Task description:
Whenever a line below includes the string "computer", show it.

(Source data)

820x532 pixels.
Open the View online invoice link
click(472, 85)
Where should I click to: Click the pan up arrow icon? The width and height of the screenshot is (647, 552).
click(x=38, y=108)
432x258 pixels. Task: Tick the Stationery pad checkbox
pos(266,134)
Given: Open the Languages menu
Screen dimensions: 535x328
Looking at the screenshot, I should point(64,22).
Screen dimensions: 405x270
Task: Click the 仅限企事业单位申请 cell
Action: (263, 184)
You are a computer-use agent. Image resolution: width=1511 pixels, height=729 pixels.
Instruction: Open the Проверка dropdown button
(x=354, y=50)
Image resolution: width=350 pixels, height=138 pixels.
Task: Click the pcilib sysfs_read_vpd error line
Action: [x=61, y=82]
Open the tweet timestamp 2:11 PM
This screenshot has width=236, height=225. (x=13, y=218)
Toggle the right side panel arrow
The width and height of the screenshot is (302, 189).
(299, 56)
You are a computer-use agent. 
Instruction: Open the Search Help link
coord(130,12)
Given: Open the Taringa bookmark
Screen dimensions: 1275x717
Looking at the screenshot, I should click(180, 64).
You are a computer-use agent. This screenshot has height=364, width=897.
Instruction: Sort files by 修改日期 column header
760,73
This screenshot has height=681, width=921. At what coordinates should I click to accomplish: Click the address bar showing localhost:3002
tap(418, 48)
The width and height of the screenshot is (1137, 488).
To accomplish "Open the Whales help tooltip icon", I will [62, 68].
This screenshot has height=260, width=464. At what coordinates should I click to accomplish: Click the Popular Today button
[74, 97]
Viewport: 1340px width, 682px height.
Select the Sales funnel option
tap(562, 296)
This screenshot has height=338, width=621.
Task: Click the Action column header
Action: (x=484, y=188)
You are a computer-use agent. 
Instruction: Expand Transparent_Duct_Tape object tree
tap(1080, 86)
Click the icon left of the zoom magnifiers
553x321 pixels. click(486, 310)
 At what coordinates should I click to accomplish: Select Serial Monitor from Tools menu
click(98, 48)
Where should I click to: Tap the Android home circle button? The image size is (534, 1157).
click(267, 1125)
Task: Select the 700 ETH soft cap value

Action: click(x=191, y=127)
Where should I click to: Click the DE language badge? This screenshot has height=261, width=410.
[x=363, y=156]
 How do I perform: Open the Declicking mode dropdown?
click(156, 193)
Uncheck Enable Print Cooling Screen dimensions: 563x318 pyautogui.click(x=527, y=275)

(End Source data)

Result of the task:
You are a computer-use agent. Image resolution: width=1511 pixels, height=729 pixels.
You are a computer-use agent. 
You are a computer-use agent. This screenshot has height=364, width=897.
You are a computer-use agent. 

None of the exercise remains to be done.